What sort of contract? Lowder elaborates:
A repressive, virulently patriarchical society like the one the Egyptian military apparently wishes to foment in its country can only function with the tacit (whether coerced or freely given) consent of the women it oppresses. But when those same men who demand chastity, modesty, and all the rest prove themselves to be hypocrites by violently demeaning women in the streets, the silence is bound to be broken.
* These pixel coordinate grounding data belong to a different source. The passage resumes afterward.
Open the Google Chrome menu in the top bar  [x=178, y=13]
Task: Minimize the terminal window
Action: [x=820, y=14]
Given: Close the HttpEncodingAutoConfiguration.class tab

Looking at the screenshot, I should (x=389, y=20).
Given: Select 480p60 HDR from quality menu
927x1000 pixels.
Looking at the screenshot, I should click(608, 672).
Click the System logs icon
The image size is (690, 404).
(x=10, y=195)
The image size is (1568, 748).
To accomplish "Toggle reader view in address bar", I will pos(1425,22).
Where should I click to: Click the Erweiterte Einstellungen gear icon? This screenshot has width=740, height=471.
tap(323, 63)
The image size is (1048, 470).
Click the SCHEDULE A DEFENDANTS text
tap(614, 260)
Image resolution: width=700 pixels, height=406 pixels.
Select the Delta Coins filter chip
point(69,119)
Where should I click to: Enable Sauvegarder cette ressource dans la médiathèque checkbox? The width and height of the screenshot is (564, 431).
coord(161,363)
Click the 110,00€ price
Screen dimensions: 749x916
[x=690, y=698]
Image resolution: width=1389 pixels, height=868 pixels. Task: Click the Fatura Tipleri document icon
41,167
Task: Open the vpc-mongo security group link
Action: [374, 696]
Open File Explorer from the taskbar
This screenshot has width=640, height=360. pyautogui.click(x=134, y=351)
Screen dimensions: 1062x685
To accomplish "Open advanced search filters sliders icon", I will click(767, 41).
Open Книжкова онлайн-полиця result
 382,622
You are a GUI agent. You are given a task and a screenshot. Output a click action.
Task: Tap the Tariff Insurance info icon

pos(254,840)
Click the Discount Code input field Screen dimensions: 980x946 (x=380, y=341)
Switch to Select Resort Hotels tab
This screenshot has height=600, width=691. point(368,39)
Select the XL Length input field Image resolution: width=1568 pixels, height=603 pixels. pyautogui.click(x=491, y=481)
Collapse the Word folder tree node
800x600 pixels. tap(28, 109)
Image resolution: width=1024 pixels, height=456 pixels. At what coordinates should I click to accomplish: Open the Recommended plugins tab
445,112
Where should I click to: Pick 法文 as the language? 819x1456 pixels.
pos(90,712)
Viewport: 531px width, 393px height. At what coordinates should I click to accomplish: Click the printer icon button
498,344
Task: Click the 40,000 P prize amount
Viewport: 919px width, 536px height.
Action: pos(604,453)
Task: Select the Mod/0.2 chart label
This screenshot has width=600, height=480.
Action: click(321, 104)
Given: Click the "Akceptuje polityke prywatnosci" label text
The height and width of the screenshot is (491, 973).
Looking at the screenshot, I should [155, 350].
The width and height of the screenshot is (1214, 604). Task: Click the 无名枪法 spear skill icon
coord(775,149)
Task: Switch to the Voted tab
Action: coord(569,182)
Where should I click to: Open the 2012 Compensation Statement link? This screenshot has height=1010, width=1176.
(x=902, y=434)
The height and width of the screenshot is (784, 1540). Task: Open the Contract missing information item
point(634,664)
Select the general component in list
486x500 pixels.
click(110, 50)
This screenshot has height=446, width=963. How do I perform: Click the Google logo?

So, the Salafis, Muslim Brotherhood and the Egyptian military all want a repressive virulently patriarchal society and it’s “always dangerous to analyze the psychology of a different culture?” Something doesn’t compute here and it’s not just Lowder’s lousy logic. The ideology of multiculturalism mandates that when a bad thing happens, it can never be ascribed to anything about the culture within which it occurred. It also requires that if the aspersion of cultural inferiority is even hinted at that the genesis of such defects be dated to the most recent societal upheaval. This gives a mulligan to nearly every glorious democratization of every Muslim country in the world. How convenient.